In 2008 The Art Directors Club of New York announced an annual award for instructors in the fields of advertising design, graphic design, interactive design, photography, and illustration. Ray was included as one of five included in the inaugural exhibition held in October 2008 at the ADCNY gallery in New York City. The ADCNY describes the ADC Grandmasters as educators whose careers in creative education have impacted and mentored generations of student creatives and whose legacy is a far-reaching network of industry leaders and professionals in Advertising and Design.
In looking for some kind of demonstrable evidence pointing toward deserving of the award. You can look at student work and the fact that the advertising design students were included in an exhibition each year at The One Club in New York City that highlighted the top 20 programs in the country. Even more notable was that the program was easily the smallest of all of the included along with the fact that it was an all undergraduate program while almost all of the others included graduate programs. You could blame it on good students, good ideas for projects, good lectures, good critiques, good resources, field trips, speakers, etc.
So, what does Ray blame it on.
After considering every possible option, and he things he did a number of things in that list above pretty well, the one thing that rose to the top and was noticeably different from what you see from other faculty was "how he graded."
Three systems were used over the decades of his teaching.

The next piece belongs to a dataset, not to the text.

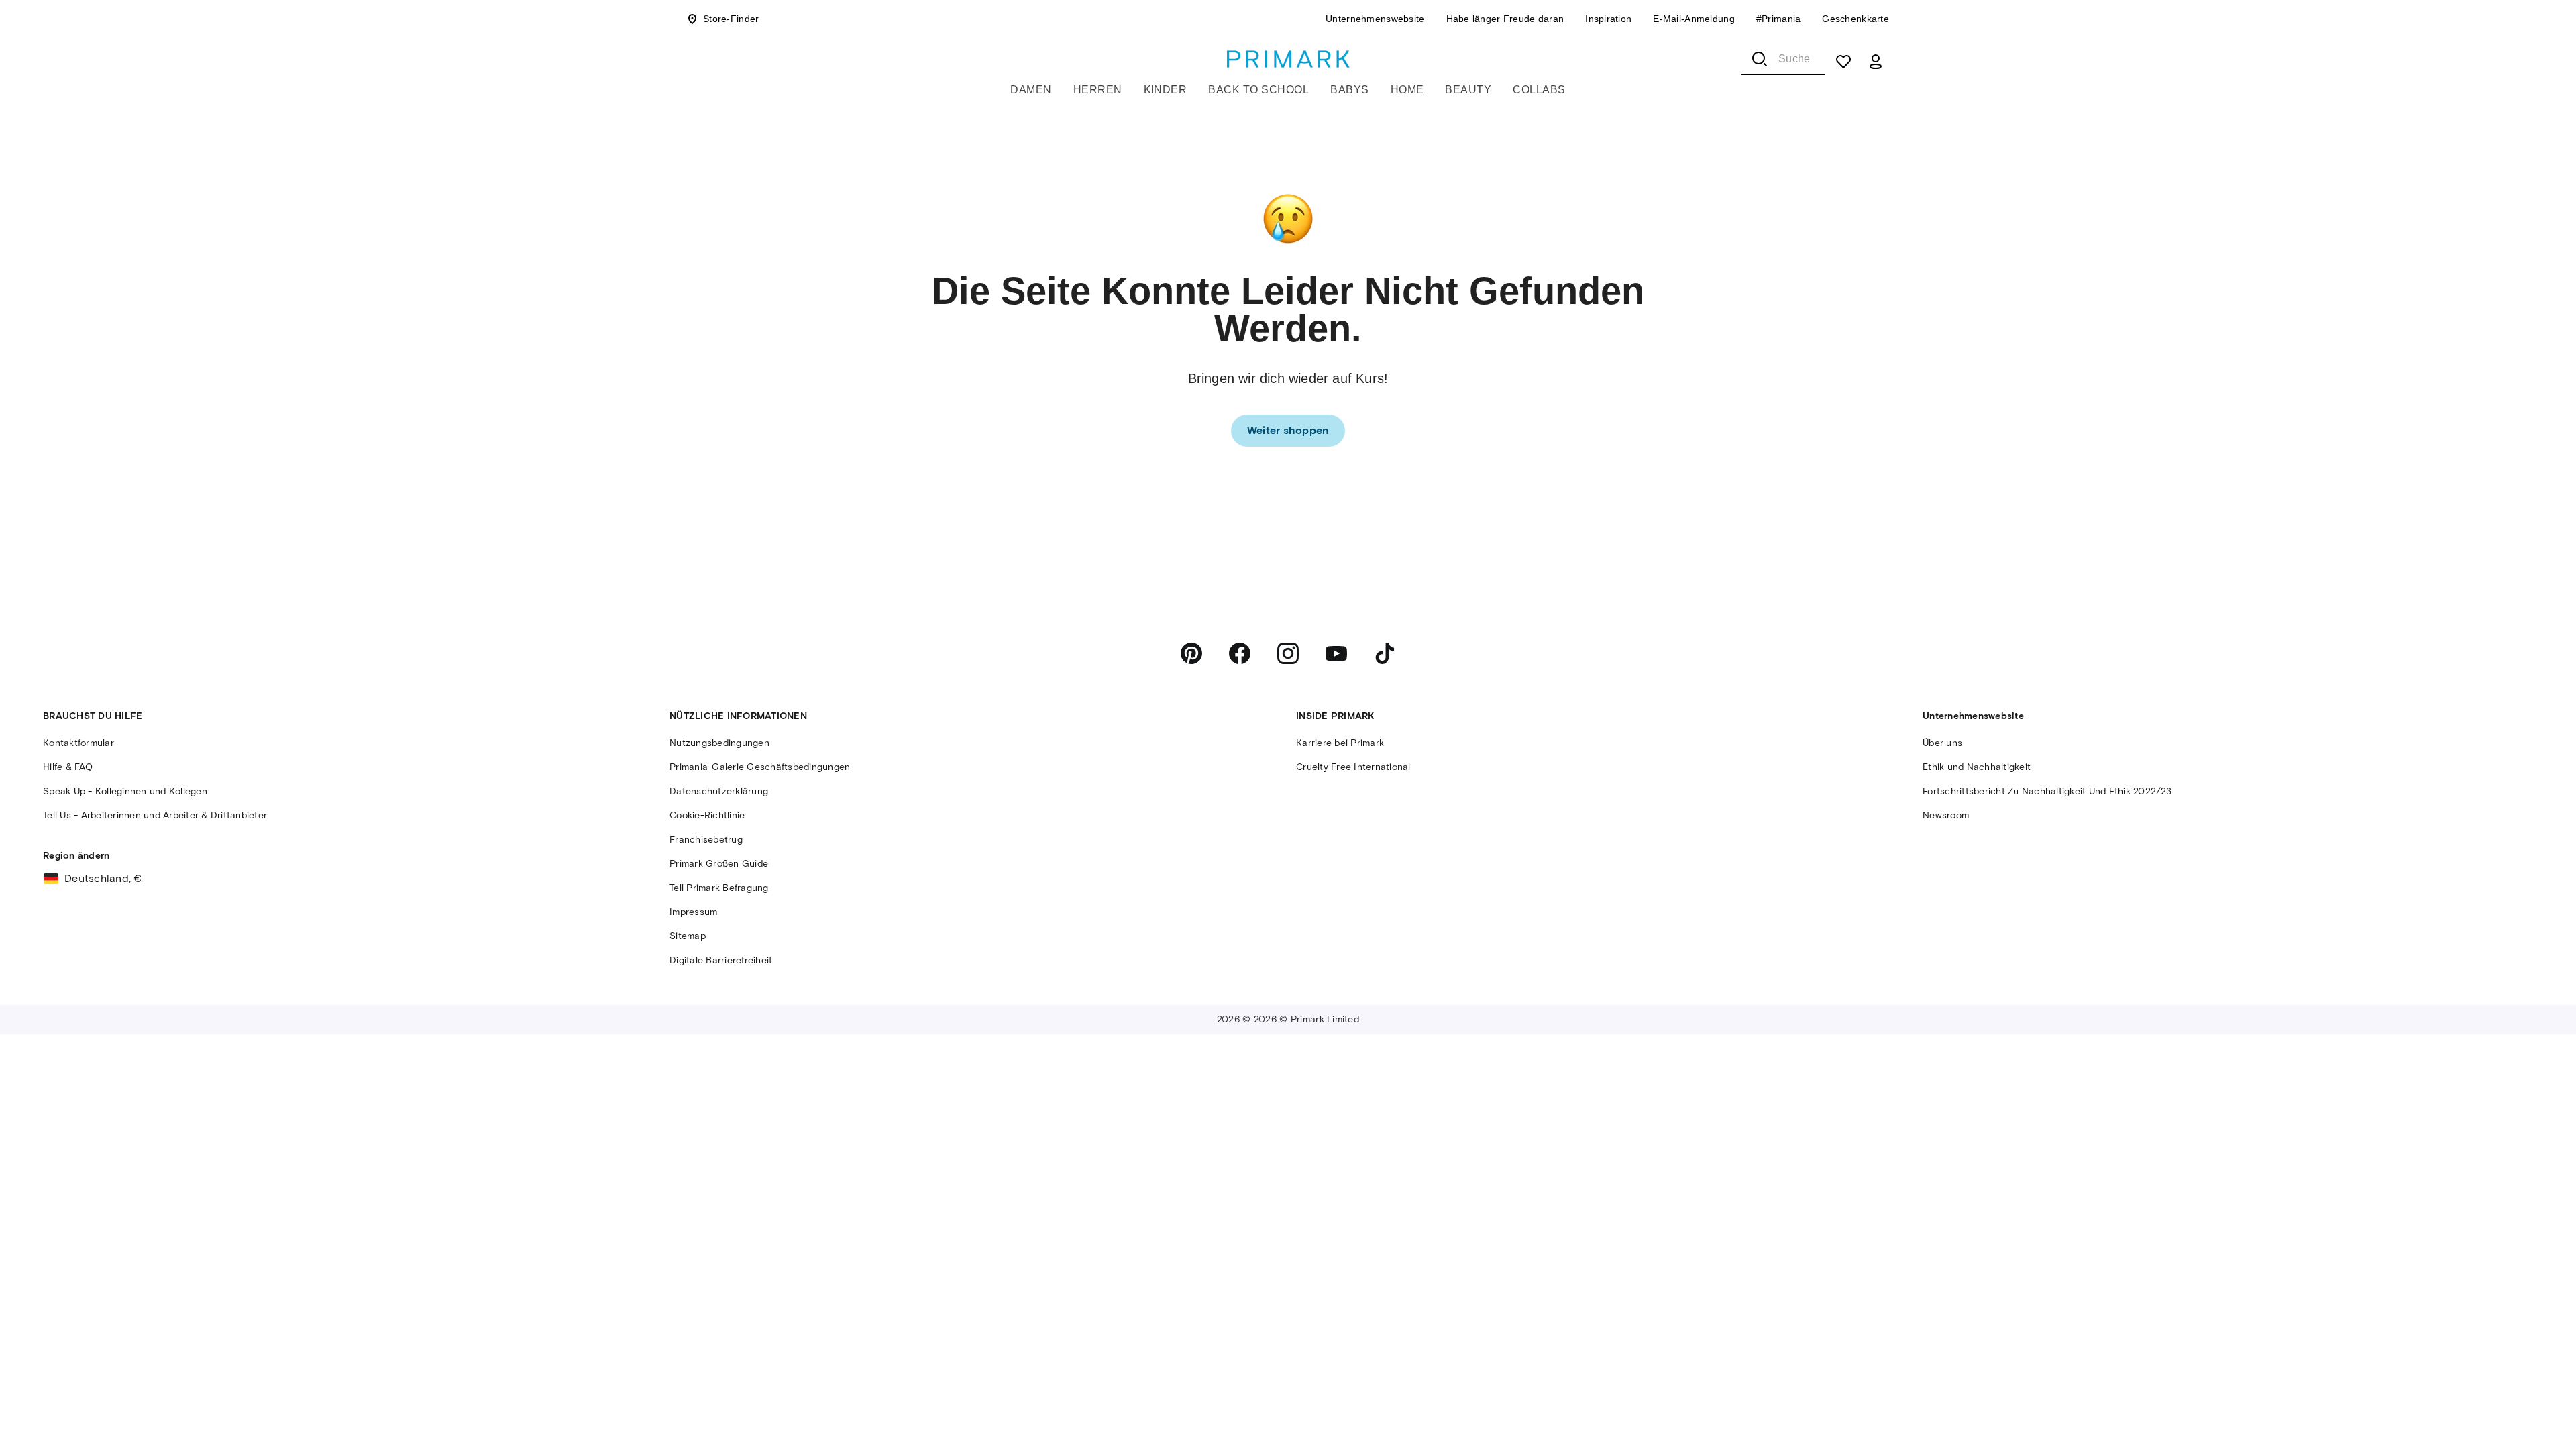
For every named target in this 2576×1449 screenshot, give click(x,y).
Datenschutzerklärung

These grading processes helped students build a structure on which they could make their own thoughtful creative decisions.
Switching On: Grading as a textbook was produced with a flutter binding. The books are printed on Somerset Textured 300 gsm paper with type that sinks into the paper. The text offered the opportunity to play with images, both tipped in or ink-jet printed directly onto the paper, and the chance to experiment with some annotation.